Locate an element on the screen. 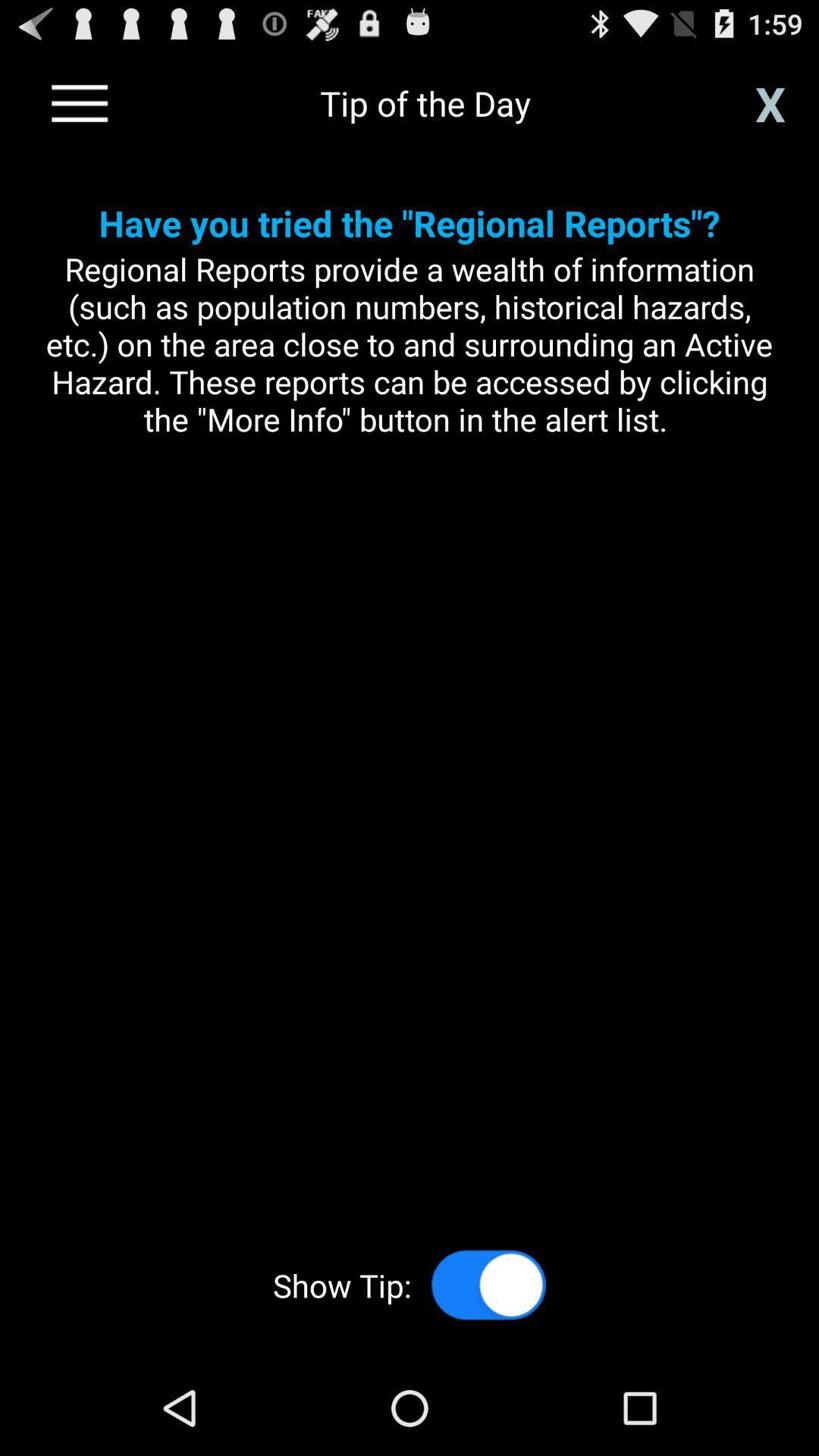  see the menu is located at coordinates (80, 102).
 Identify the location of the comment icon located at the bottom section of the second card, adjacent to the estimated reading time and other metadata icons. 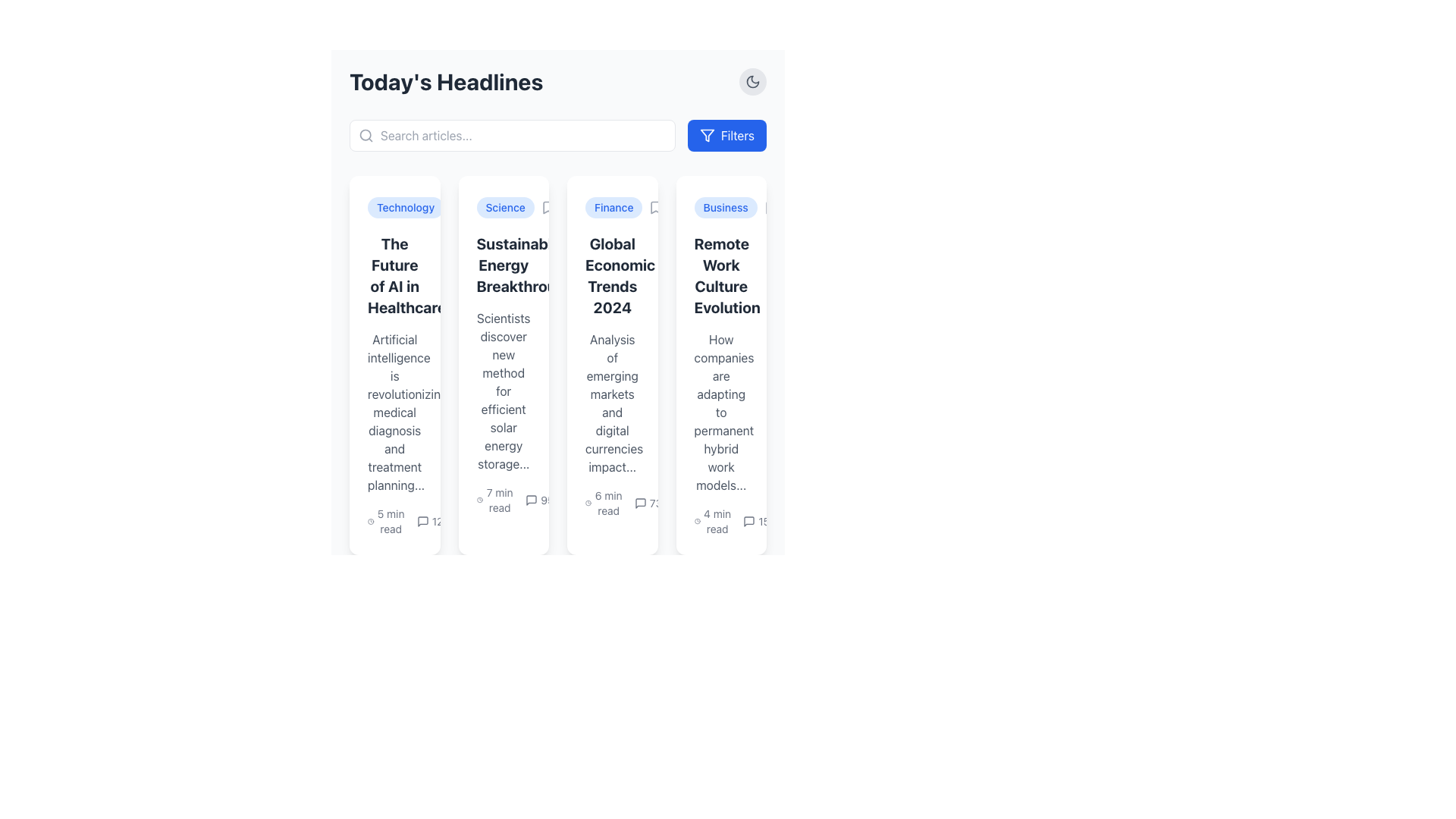
(532, 500).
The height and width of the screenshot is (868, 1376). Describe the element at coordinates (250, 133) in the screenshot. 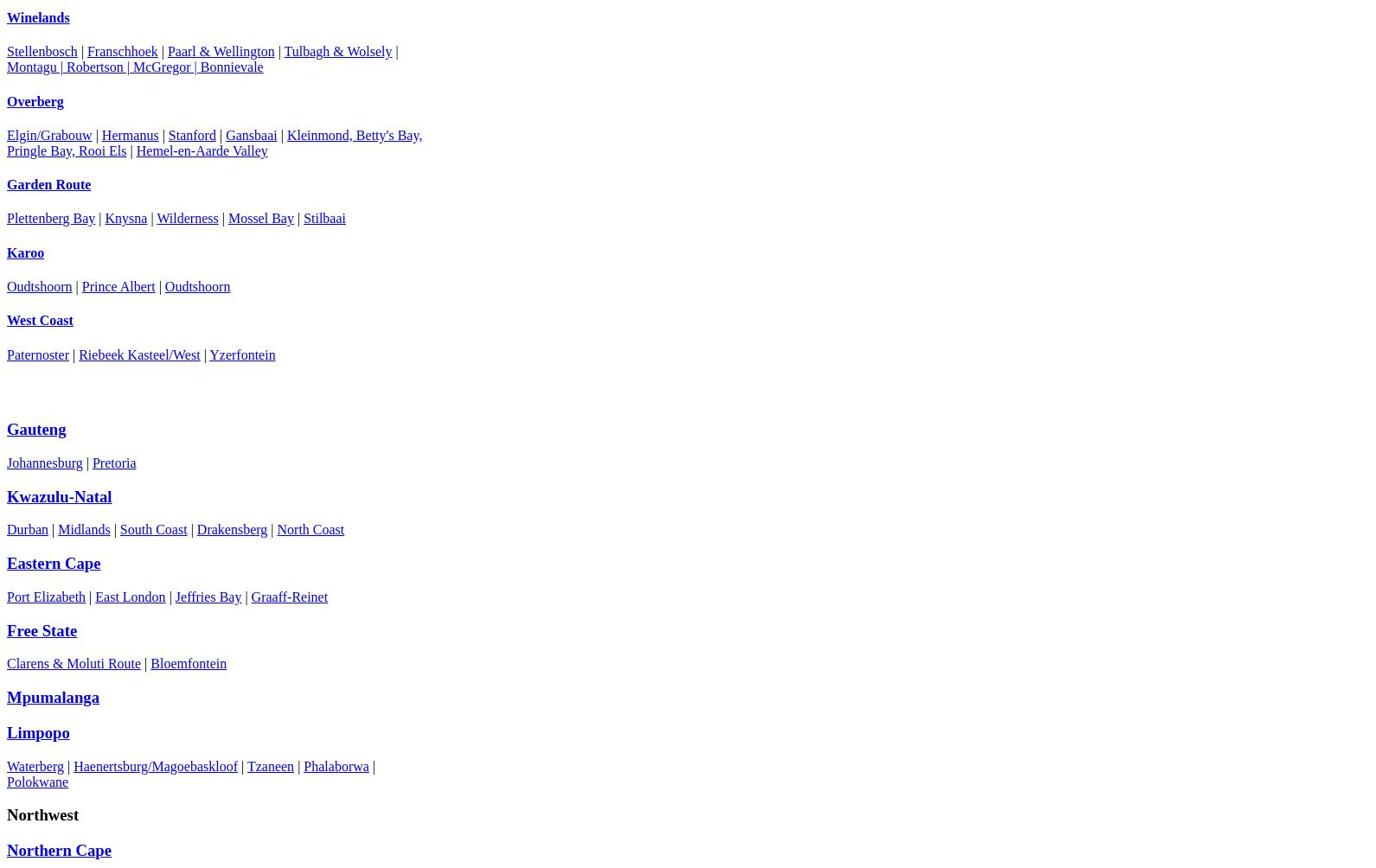

I see `'Gansbaai'` at that location.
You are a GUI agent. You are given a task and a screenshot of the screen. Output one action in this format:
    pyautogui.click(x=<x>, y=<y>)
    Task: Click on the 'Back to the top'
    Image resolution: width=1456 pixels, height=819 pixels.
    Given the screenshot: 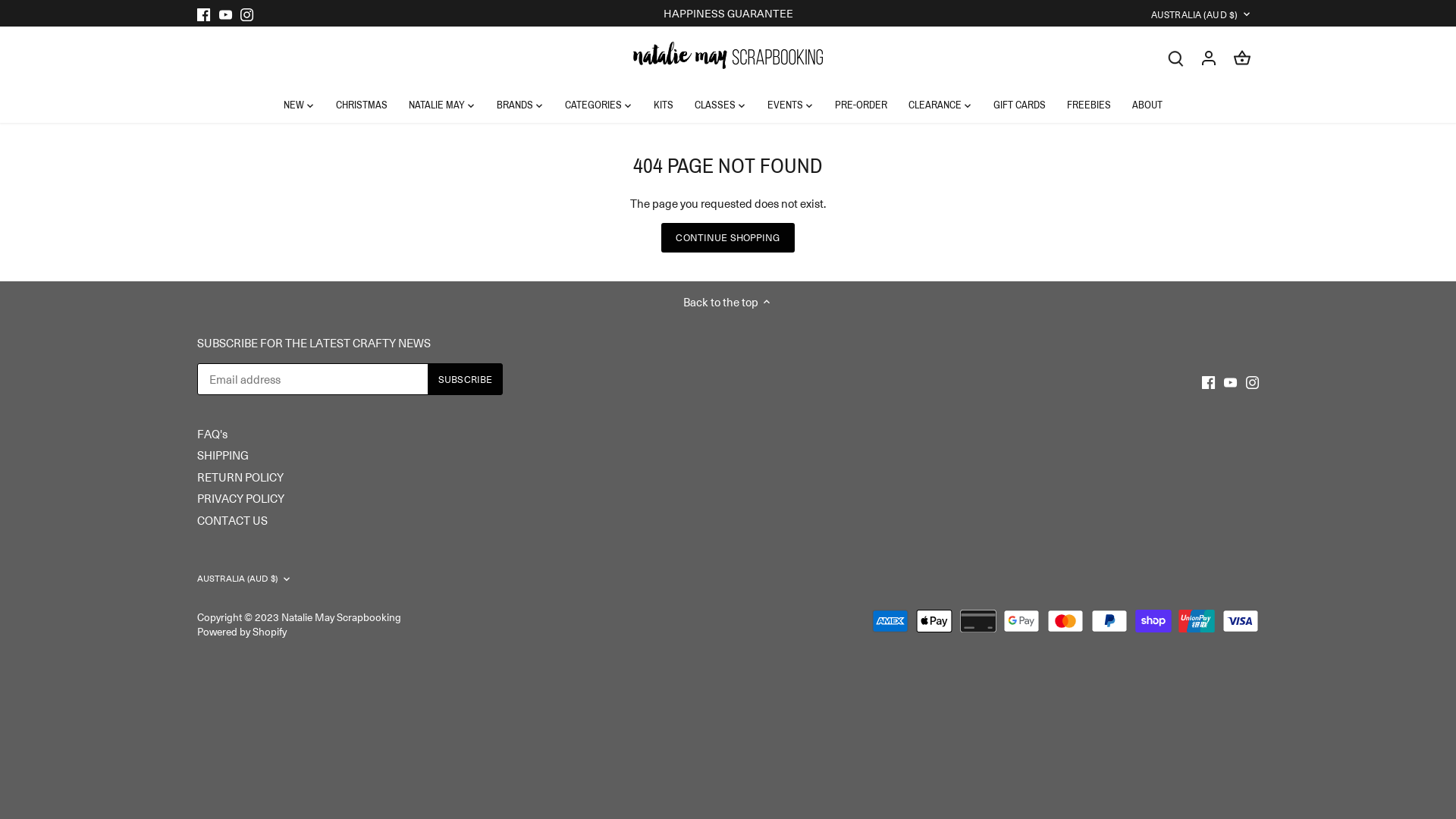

□ □ □ □

WHAT TO WORK ON: Reproduce verbatim the lines of the listing that begin with the line containing "You are a GUI" and continue through the end of the listing, omitting the pictures from your answer.

RESULT OF THE TASK:
You are a GUI agent. You are given a task and a screenshot of the screen. Output one action in this format:
    pyautogui.click(x=<x>, y=<y>)
    Task: Click on the 'Back to the top'
    Image resolution: width=1456 pixels, height=819 pixels.
    Given the screenshot: 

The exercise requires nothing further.